KORTHEXkorthex.flowence.cc

Compliance / IETF

IETF RFC Deprecation Track

The IETF channel carries 11 rules curated from the RFC deprecation trail: RFC 8996 (TLS 1.0 and 1.1 formally deprecated), RFC 8429 (3DES and RC4 removed from Kerberos), RFC 6151 (MD5 security considerations) and RFC 6194 (SHA-1 security considerations). Where regulators state policy, the IETF states protocol reality; Korthex grades against both.

Why an IETF channel matters

Regulatory baselines tell you what an auditor expects; the RFC track tells you what the internet itself has retired. A TLS endpoint still negotiating TLS 1.0 is not just a compliance finding, it is running a protocol version the IETF formally deprecated in RFC 8996. Grading against the RFC trail catches this class regardless of which regulator applies to you.

What the channel tracks

  • RFC 8996: TLS 1.0 and TLS 1.1 deprecated, TLS 1.2+ required
  • RFC 8429: 3DES and RC4 removed from Kerberos suites
  • RFC 6151: MD5 no longer acceptable where collision resistance matters
  • RFC 6194: SHA-1 security considerations and migration expectations
  • Tagged as IETF-Standard on every finding the channel grades

Frequently asked questions

Who should activate the IETF channel?

Everyone running TLS. It is part of the recommended global profile (NIST + BSI + IETF + OWASP) because protocol deprecations apply regardless of jurisdiction.

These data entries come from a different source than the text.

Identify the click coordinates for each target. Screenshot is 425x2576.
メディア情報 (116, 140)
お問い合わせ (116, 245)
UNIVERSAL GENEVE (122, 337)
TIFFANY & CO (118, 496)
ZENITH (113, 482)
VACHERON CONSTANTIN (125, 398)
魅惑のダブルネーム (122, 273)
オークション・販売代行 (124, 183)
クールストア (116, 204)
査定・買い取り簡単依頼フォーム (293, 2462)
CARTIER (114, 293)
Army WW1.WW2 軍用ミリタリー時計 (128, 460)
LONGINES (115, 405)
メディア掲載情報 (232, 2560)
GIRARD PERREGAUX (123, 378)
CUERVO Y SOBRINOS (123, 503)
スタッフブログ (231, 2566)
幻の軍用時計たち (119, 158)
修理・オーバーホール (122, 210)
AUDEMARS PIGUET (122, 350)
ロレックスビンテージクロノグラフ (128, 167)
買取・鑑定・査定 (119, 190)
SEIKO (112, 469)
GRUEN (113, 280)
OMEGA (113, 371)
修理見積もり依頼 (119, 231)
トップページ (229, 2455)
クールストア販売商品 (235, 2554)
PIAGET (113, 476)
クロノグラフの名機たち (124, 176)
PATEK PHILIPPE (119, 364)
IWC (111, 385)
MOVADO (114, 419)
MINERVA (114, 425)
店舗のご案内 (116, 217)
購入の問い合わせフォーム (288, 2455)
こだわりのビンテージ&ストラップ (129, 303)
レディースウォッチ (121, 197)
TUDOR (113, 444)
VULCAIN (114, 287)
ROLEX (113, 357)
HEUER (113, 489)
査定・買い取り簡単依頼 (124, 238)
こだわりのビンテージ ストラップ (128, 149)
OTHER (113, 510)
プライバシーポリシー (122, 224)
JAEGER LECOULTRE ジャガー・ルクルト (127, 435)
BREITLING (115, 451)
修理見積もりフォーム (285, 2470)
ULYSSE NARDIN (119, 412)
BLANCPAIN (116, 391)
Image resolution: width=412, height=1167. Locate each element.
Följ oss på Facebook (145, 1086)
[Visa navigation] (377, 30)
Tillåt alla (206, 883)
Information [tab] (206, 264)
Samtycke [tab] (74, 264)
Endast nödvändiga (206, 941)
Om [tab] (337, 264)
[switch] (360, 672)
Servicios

How does this differ from the TLS audit itself?

The TLS certificate audit finds the configurations; the IETF channel supplies the deprecation rules they are graded against, with the RFC reference attached to each finding.

Is the channel updated when new RFCs land?

Yes, through the same 24-hour signed update cycle as every other channel.